抄録
テナガザル類は、「歌」と呼ばれる特有の発声行動を持つ。歌は毎日夜明けともに始まり、主にテリトリーの主張やペア間のコミュニケーション用いられる。歌のパターンは遺伝的に強く決定されており、種特異性が非常に高いことが知られている。しかし固定的なパターンが認められる一方で、その固定的なパターンにはある程度の柔軟性を持つことが認められている。また歌の機能の側面から、歌に「個体性」が強く現われていると予測される。中でも「グレートコール」と呼ばれるメスが発声する部分は、最も特徴的で聞き分けやすく、個体性が現われやすい音声と考えられる。そこで我々はアジルテナガザルの「グレートコール」対象にして、音声の個体性の確認とその個体性を最も強く表現している音響的要素を検討した。
音声データの収集は2004年2月、2005年9月~11月にインドネシアのスマトラ島、西スマトラでおこなった。6群から合計125グレートコールを録音収集し、58個の変数を用いて分析をおこなった。変数を縮約するため主成分分析をおこない、出てきた音響成分の中で最も個体性を表現している成分を特定するために、分散成分分析をおこなった。

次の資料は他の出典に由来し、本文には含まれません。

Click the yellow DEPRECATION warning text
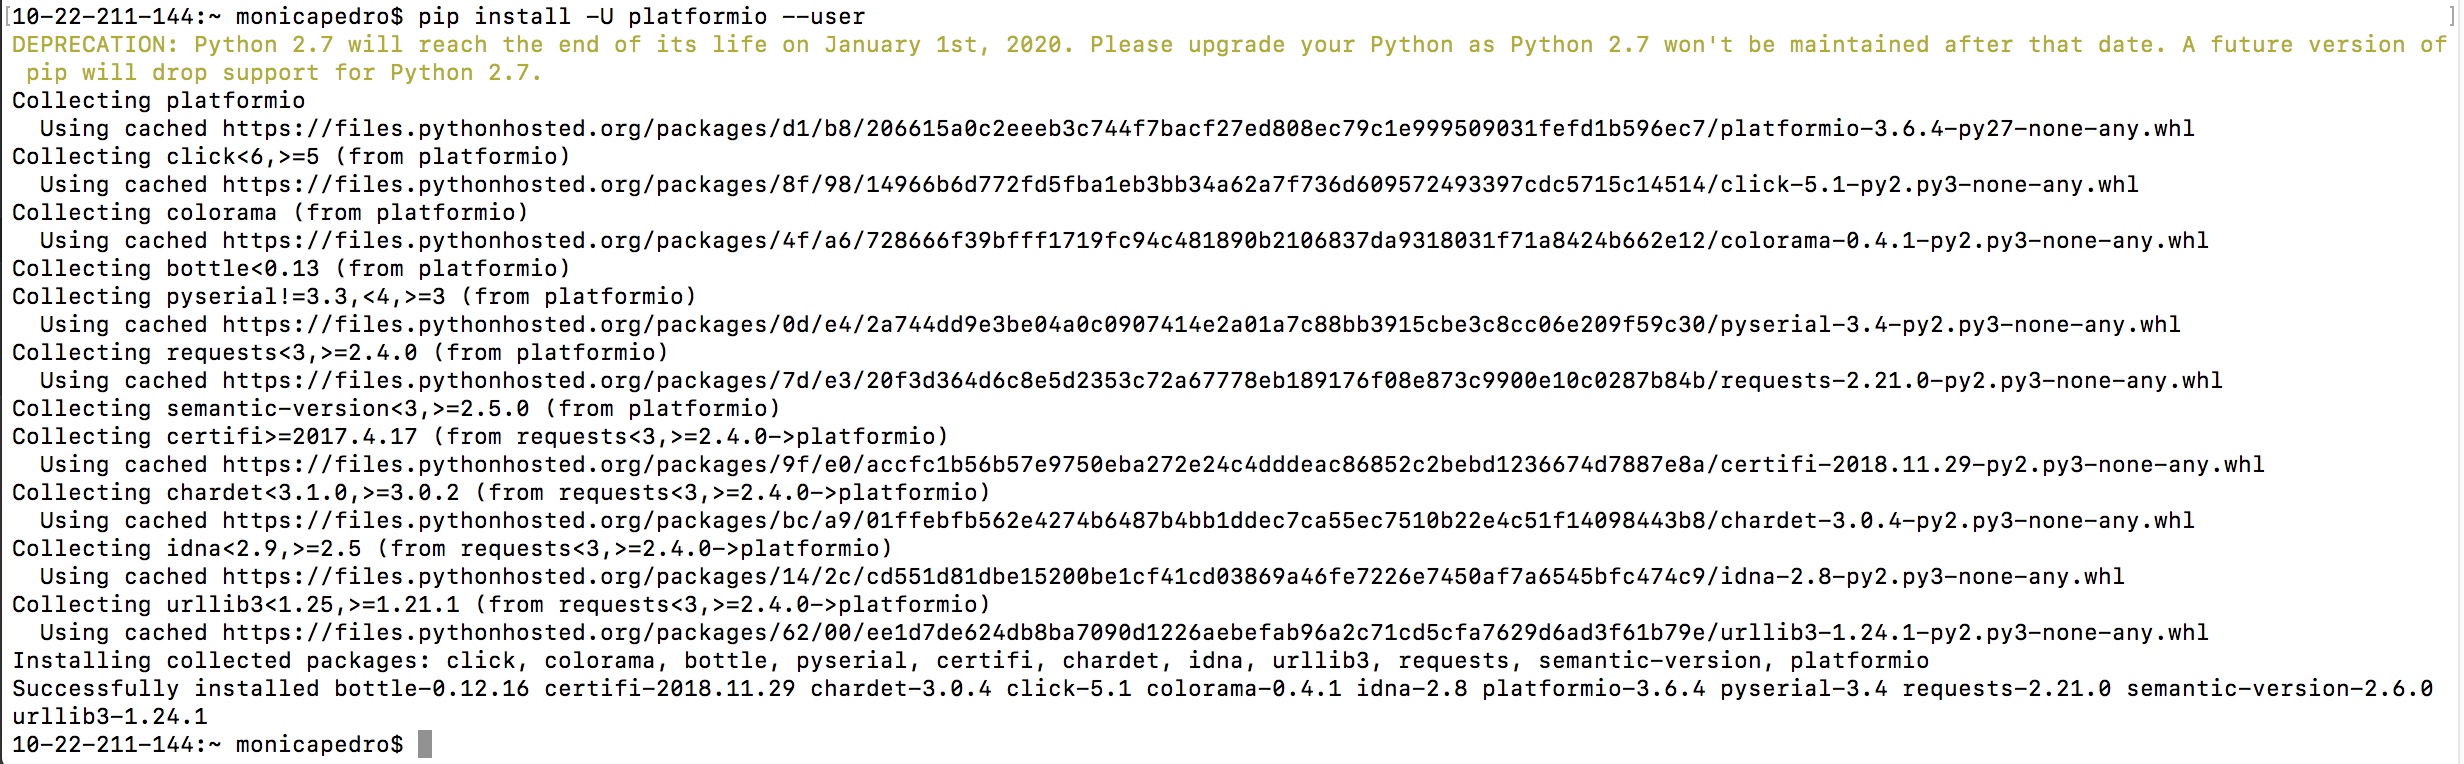Viewport: 2464px width, 764px height. coord(1229,59)
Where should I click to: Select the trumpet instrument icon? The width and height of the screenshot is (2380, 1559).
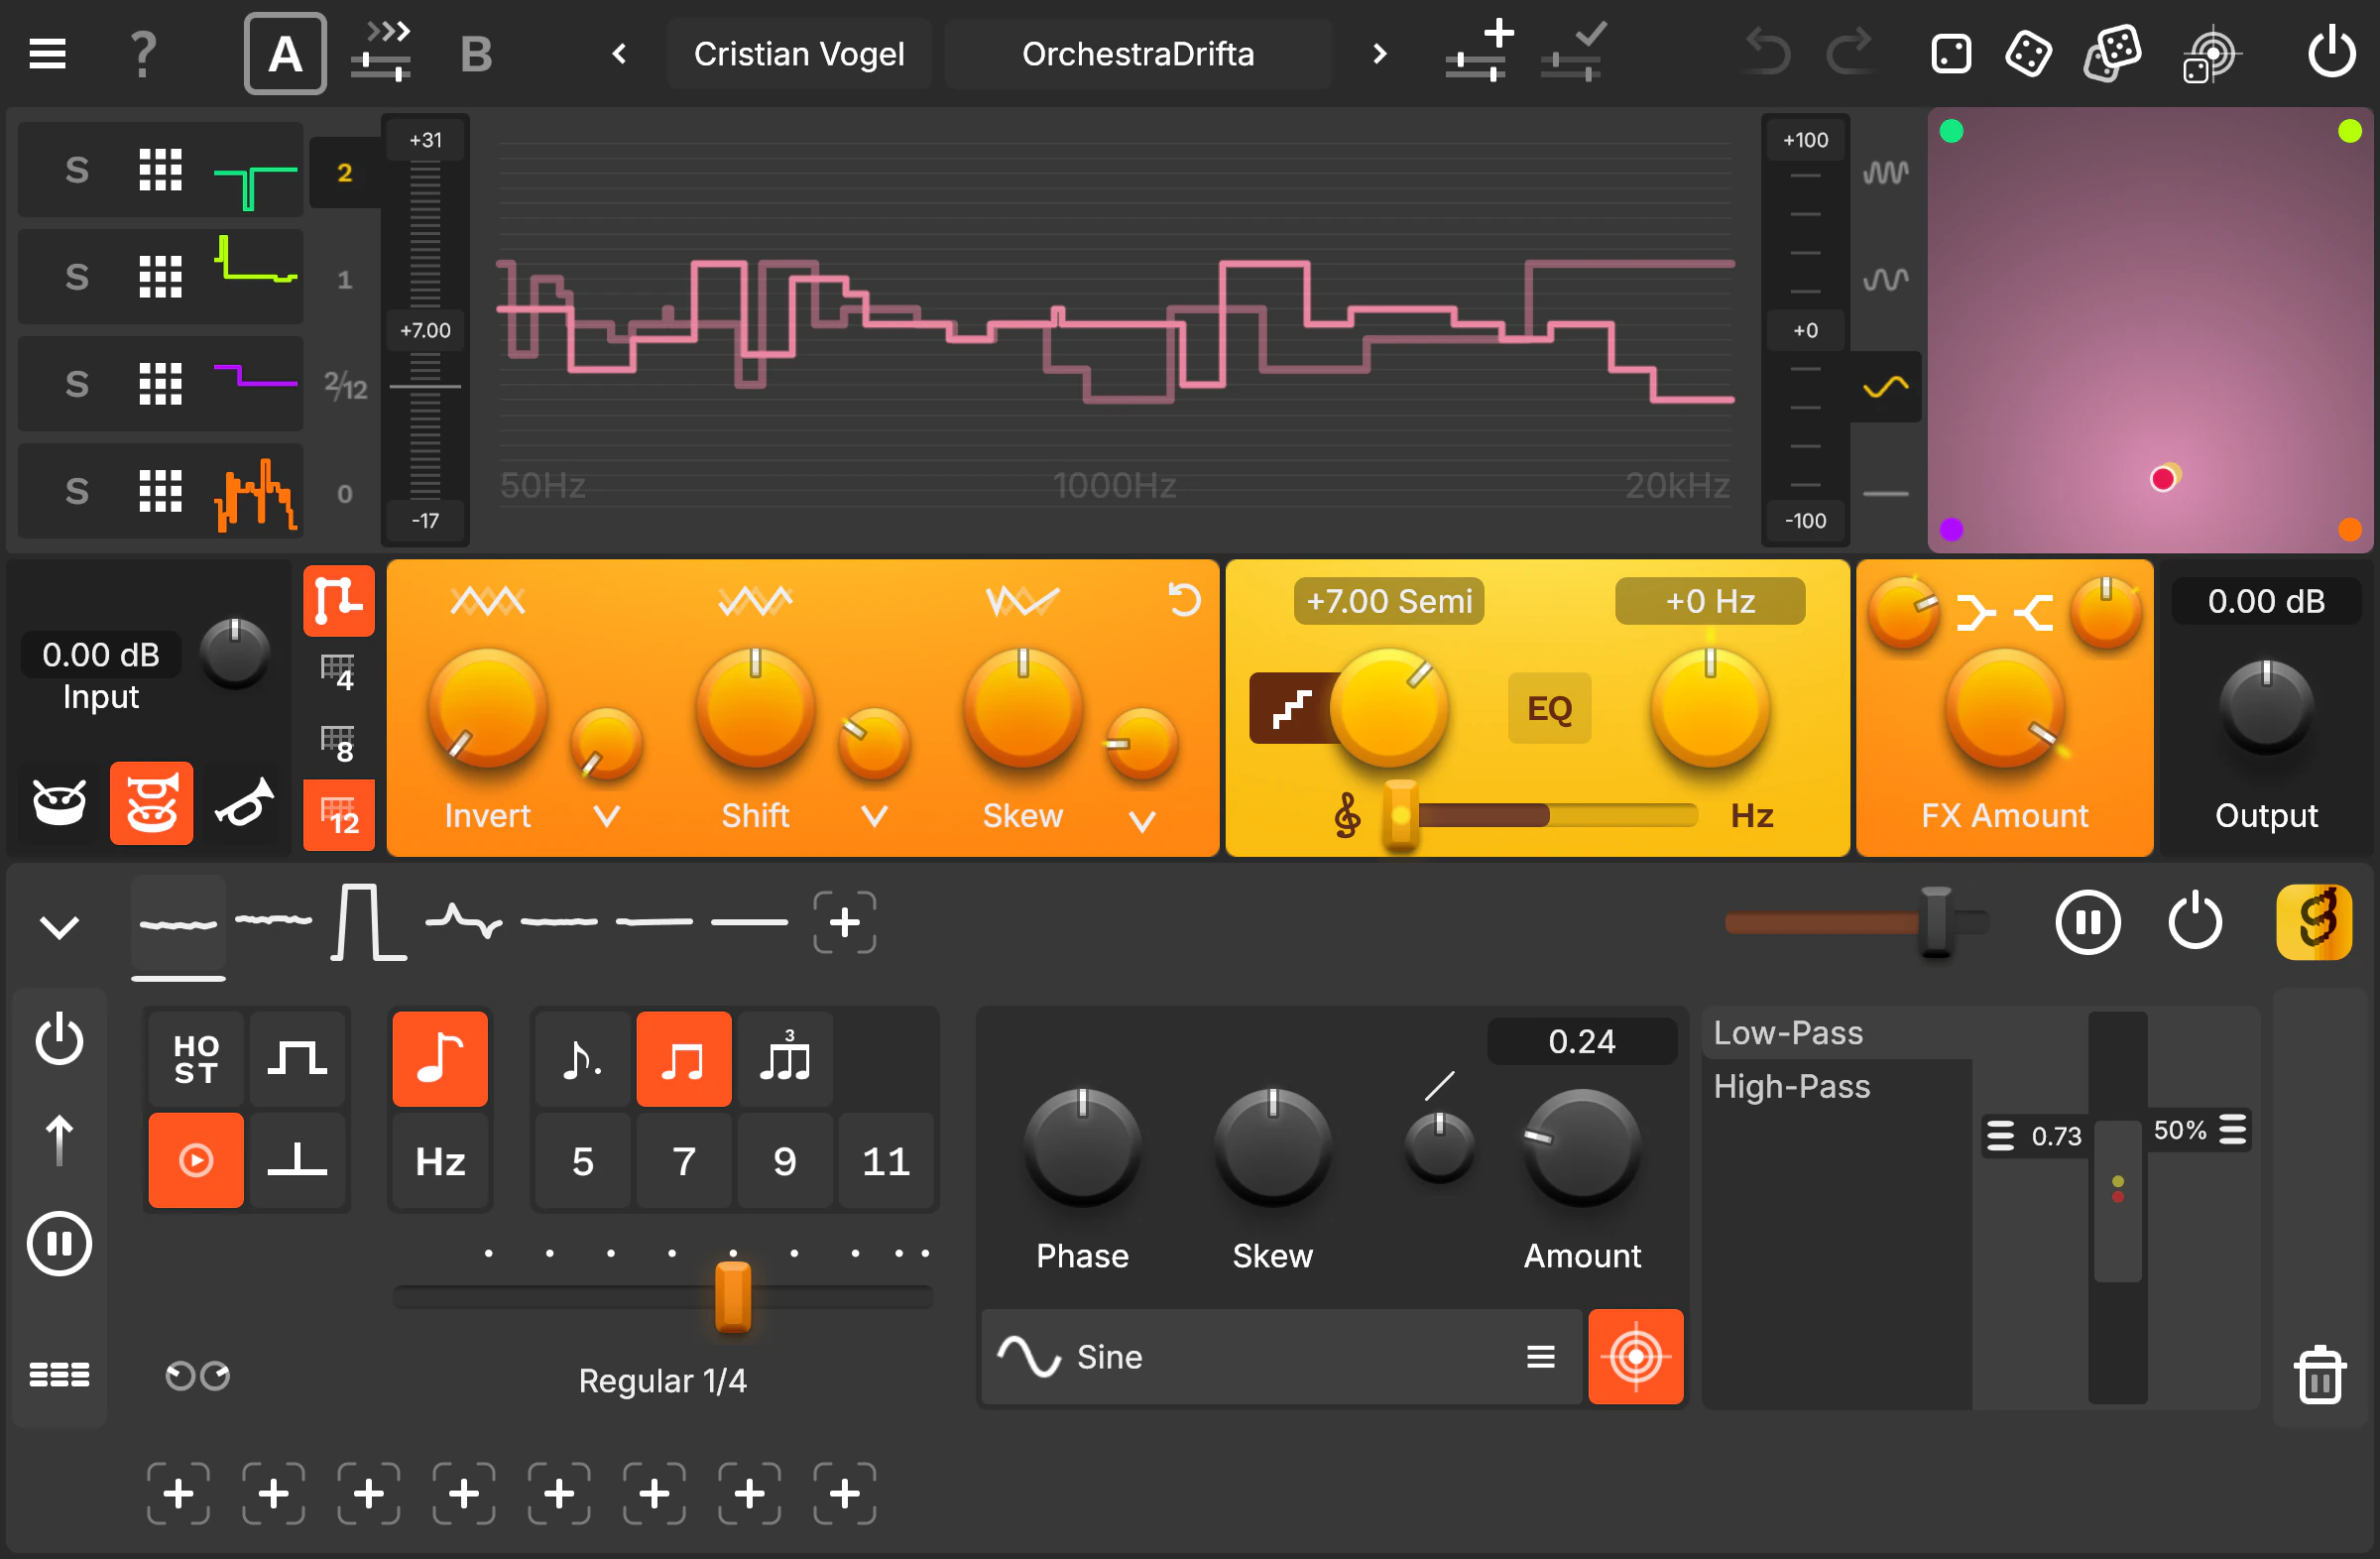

分析の結果、変数は7つの成分に縮約された。これら7つの成分を用いて6群の音声の判別分析を行った結果、97%の判別率が得られた。このことからグレートコールが非常に強い個体性を持つことが明らかになった。さらに7つの成分のなかで、個体内変動が最小で個体間の変動が最大である成分を検討した結果、グレートコールの最大周波数に関する成分が個体性を強く表現していることが示唆された。
本研究で得られたテナガザルのグレートコールにおける個体性の強さや個体性を表現する音響的特徴は、今後個体密度調査などへ応用すると非常に有用といえる。